Harland and Wolff 1861 - 1885
In 1861, Harland and Wolff was formed after Edward James Harland formed a business partnership with Gustav Wilhelm Wolff. Previously, Harland had moved to Belfast to become the manager of Robert Hickson’s shipyard in Queen’s Island and, in 1858, Harland bought Hickson’s shipyard for £5,000 resulting in the company becoming Edward James Harland and Company.
The business was a success owing to several innovations, notably replacing the wooden upper decks with iron ones which increased the strength of the ships and giving the hulls a flatter bottom and squarer cross section, which increased their capacity. In 1869, an exclusive business agreement with the White Star Line was drawn up and, in 1874, Walter Henry Wilson and William James Pirrie were recruited as partners of the company.
In 1880, Edward Harland and Company opened its own engine works. Although, due to a government proposal restricting trade and the company's connections with Germany in 1880, it became known as the Queen’s Island Shipbuilding & Engineering Co Ltd. William James Pirrie took over from Harland after his death in 1895. It was during Pirre’s chairmanship in the early 1900s that the company built three renowned ships, the Olympic, Titanic and Britannic.

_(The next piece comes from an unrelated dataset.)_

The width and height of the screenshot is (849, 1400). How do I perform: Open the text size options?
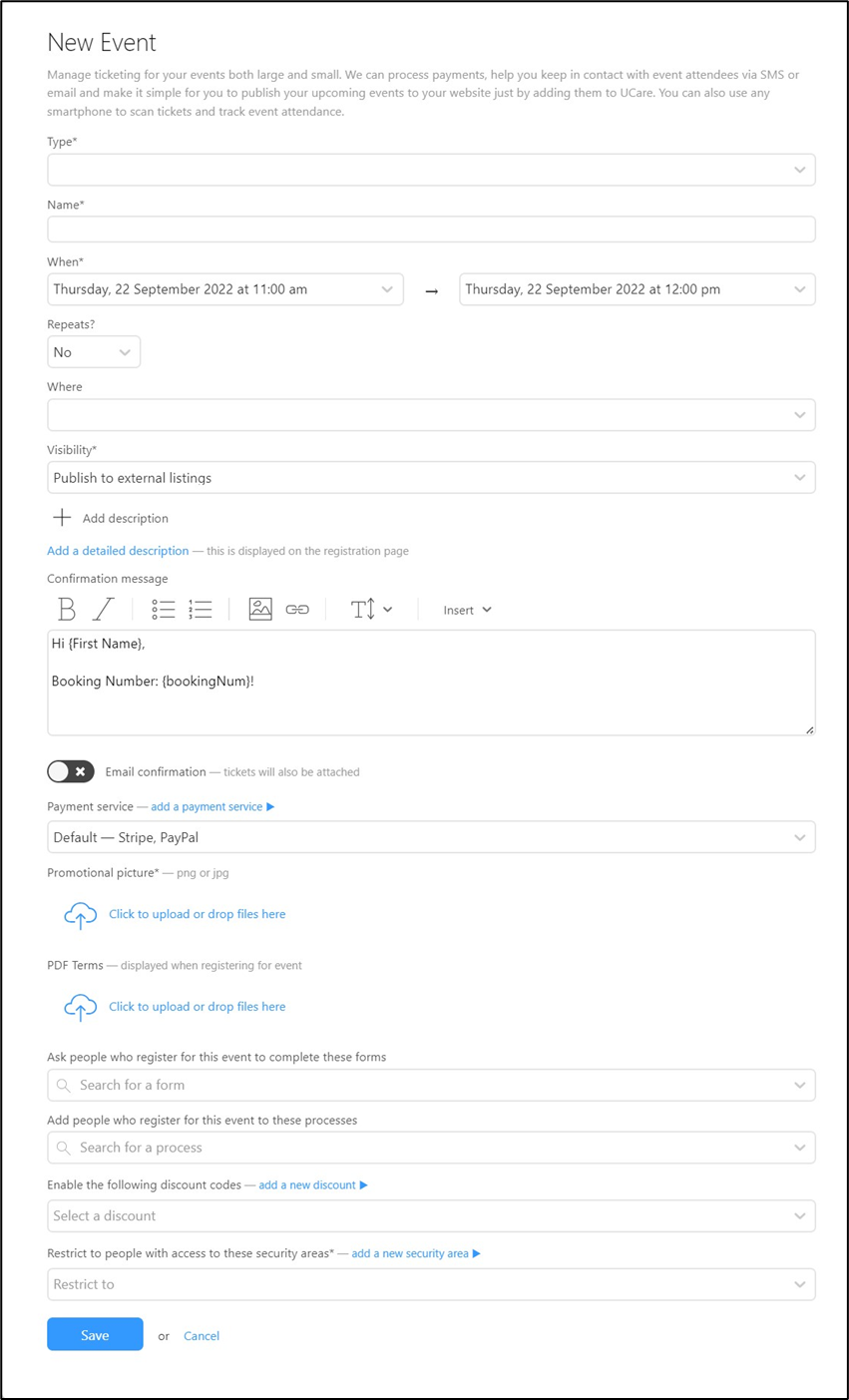371,609
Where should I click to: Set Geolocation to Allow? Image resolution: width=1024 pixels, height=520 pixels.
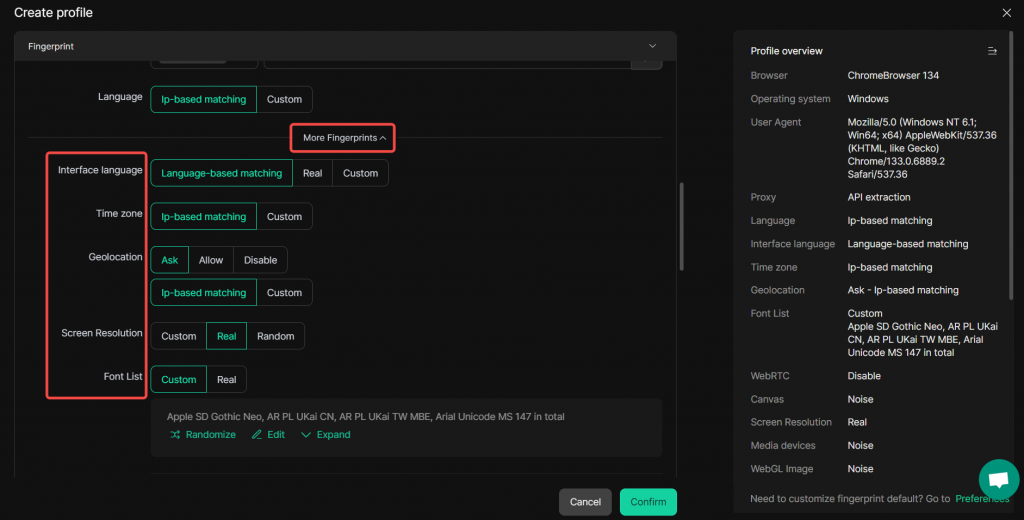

Political instability in Ireland during 1912, led the company to acquire another shipyard in Govan, Glasgow. It bought the former London & Glasgow Engineering & Iron Shipbuilding Co's Middleton and Govan New shipyards in Govan and Mackie & Thomson's Govan Old Yard, all of which were neighbouring. The three shipyards were amalgamated and redeveloped to provide a total of seven building berths, a fitting-out basin and extensive workshops; enabling them to specialise in the building of tankers and cargo ships. Shortly after, the company purchased the nearby shipyard of A. & J. Inglis and acquired a stake in the company's primary steel supplier, David Colville & Sons. The company also established shipyards at Bootle in Liverpool, North Woolwich in London and Southampton. Although all of these were to close in the 1960s after the company consolidated its operations in Belfast.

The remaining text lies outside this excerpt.